CARO ENERGIA: AGCM, FORTE VOLATILITÀ PREZZO GAS ANCHE IN FUTURO

“Le rinnovate tensioni geopolitiche al confine tra Russia e Ucraina (e gli effetti che queste avranno sulla disponibilità di gas in Europa) appaiono un elemento in grado di prolungare ancora nel tempo questa fase di crescita delle quotazioni del gas. L’attuale situazione sembra dunque esser parte di uno scenario futuro che sarà comunque caratterizzato dalla forte volatilità del prezzo del gas”. Lo ha detto Maria Tuccillo, capo di gabinetto dell’Agcm (in allegato memorie depositate ricevute in via informale), in audizione in commissione Industria al Senato nell’ambito dell’esame dell’atto Ue-Risposta all’aumento dei prezzi dell’energia: un pacchetto di misure d’intervento e di sostegno.

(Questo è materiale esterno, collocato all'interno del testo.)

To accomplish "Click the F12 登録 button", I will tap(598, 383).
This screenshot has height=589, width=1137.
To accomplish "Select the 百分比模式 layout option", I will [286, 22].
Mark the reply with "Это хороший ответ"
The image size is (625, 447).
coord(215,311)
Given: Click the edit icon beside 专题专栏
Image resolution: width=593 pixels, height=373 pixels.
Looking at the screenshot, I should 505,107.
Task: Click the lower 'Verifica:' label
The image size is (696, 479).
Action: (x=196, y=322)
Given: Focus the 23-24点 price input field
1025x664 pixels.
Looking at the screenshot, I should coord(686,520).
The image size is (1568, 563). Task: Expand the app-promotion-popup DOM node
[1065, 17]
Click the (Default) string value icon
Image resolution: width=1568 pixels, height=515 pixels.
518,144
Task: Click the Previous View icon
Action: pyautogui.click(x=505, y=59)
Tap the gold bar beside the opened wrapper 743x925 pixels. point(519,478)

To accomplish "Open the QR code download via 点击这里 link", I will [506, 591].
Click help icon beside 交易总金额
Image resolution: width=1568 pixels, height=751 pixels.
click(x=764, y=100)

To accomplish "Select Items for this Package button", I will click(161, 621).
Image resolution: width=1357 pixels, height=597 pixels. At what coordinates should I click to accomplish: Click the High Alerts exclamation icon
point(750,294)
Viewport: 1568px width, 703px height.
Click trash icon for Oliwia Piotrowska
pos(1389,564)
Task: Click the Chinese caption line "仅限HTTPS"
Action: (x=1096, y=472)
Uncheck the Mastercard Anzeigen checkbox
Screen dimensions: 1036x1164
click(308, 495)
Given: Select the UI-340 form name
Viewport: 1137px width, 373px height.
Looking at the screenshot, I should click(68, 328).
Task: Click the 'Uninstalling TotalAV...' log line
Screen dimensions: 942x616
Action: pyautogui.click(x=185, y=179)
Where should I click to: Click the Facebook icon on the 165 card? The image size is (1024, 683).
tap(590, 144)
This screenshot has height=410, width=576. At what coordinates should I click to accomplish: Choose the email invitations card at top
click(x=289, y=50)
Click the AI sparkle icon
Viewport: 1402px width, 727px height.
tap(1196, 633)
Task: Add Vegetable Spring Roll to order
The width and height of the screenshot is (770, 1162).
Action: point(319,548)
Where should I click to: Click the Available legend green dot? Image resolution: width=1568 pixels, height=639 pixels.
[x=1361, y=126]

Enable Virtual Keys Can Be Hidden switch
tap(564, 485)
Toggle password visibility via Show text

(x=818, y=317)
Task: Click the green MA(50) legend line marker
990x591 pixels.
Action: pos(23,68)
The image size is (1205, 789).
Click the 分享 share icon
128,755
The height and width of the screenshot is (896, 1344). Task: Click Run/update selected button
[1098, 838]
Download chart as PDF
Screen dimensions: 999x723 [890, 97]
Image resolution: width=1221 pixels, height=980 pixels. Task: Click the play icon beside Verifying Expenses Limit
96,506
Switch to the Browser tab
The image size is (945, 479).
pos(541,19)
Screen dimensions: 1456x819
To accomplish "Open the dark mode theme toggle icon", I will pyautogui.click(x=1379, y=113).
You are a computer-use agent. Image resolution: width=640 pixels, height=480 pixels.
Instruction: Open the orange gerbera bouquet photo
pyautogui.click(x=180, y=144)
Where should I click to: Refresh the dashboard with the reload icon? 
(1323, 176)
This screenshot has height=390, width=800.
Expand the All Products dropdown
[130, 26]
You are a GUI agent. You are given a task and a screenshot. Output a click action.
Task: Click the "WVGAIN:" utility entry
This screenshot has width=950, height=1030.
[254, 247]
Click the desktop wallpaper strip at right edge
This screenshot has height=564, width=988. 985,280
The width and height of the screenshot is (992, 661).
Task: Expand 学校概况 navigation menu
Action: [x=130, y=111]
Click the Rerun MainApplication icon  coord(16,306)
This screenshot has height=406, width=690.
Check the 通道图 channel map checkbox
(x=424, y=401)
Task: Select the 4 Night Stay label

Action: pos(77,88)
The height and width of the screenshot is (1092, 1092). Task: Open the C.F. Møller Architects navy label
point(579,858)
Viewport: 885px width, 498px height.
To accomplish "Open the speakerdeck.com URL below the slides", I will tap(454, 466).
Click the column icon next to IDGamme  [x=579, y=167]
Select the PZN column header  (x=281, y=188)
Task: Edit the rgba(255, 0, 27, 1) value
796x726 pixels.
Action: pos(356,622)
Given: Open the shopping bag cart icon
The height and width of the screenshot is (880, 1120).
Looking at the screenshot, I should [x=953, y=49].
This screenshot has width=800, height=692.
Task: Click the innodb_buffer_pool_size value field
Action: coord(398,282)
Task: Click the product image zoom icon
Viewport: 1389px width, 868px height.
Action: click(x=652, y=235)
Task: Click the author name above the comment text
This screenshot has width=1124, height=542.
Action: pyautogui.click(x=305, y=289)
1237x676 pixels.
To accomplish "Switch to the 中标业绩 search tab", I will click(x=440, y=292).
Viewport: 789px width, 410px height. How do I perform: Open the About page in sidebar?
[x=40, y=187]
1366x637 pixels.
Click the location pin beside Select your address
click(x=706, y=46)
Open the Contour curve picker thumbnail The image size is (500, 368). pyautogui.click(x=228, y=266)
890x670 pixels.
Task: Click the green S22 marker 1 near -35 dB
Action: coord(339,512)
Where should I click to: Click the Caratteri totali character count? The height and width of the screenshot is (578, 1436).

“Dalla primavera del 2021 si sta sperimentando a livello mondiale una fase di forte crescita dei prezzi delle materie prime energetiche, e in particolare del gas naturale, e delle quotazioni dei diritti inquinanti da CO2 sui mercati regolamentati per l’acquisizione dei diritti inquinanti. L’aumento del prezzo del gas, a sua volta, ha generato un corrispondente aumento del prezzo dell’energia elettrica all’ingrosso, particolarmente severo per un Paese come l’Italia nel quale la produzione di energia elettrica, nonostante una quota elevata di rinnovabili pari al 42%, è ancora per quasi la metà (49%) ottenuta con le centrali a gas”, ha aggiunto Tuccillo citando dati del 2020.

A fine 2021 alcune previsioni ottimistiche parlavano già della primavera del 2022 come momento di inversione di questa fase di rialzo dei prezzi; in realtà, le rinnovate tensioni geopolitiche al confine tra Russia e Ucraina (e gli effetti che queste avranno sulla disponibilità di gas in Europa) appaiono un elemento in grado di prolungare ancora nel tempo questa fase di crescita delle quotazioni del gas. L’attuale situazione sembra dunque esser parte di uno scenario futuro che sarà comunque caratterizzato dalla forte volatilità del prezzo del gas. Dato l’elevato contributo del gas alla copertura del fabbisogno energetico nazionale, emerge per il nostro Paese la necessità di mettere in campo una serie di misure per contrastare gli effetti della variabilità del prezzo del gas che si intersecano con il percorso di transizione verso un’economia a emissioni zero”, ha quindi concluso la capo gabinetto Antitrust.